To start I will briefly describe Larsen and Piché’s article “Exceptional State, Pragmatic Bureaucracy, and Indefinite Detention: The Case of the Kingston Immigration Holding Centre”. This article focuses on KIHC which is a prison built for individuals subject to security certificates that is located in Bath, Ontario and was created in 2006. This so called hold centre was created due to the aftermath of the September 11 attacks when most western nations were under much duress and facing international pressure to take action on anti-terrorism. In its hurry to act the government of Canada embraced the approach that exceptional measures found outside the realm of “normal” political practices in democratic nations must be taken.(Larsen and Piché, 2009). KIHC was a prison made to detain persons held on security certificates under the Immigration and Refugee Protection Act. The people being held at this facility were considered to be threats to the nation, and maybe possible terrorists.

Agamben’s theorization of “The camp” focuses on World War II, as he uses this example to show the conditions in the camps, and the inhuman situations individuals were forced to live in due to their race and religion. Also the camp provides a kind of model “by which to understand this degraded life form that is excluded from the operation of law, and where a sovereign ban is exercised over such bare life without the protections of law”(Pavlich, 2011, p. 158).
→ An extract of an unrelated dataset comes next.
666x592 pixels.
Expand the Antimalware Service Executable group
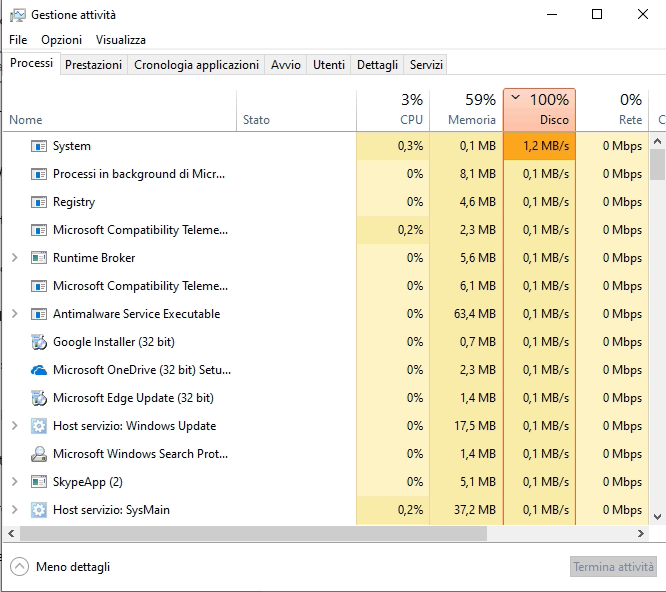tap(14, 314)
Larsen and Piché’s theorization of Kingston immigration holding centre (KIHC) in their article differs from Agamben’s theorization of the camp , mostly on the basis of that there will be a shift from a post- to a pre-crime society. Saying that a society in “which the possibility of forestalling risks competes with and even takes precedence over responding to wrongs done” (Larsen and Piché, 2009, p. 209). Therefore, “the convergence of the state of exception and the precautionary paradigm can take the form of counter-law, whereby laws are drafted or reinterpreted with the goal of circumventing barriers to preventative action—such as stringent judicial standards and the right to a fair trial—in the name of pre-empting imagined sources of harm” (Larsen and Piché, 2009, p. 209).  Larsen and Piché  theorization is that state of exception will take form as counter-law which is known as undermining conventional legality. As for Agamben, the state of exception begins to become the rule. According to Agamben, “the camp is the space opened when the exception becomes the rule or the normal situation, as was the case in Germany in the period immediately before and throughout World War II” (Mills, 2005).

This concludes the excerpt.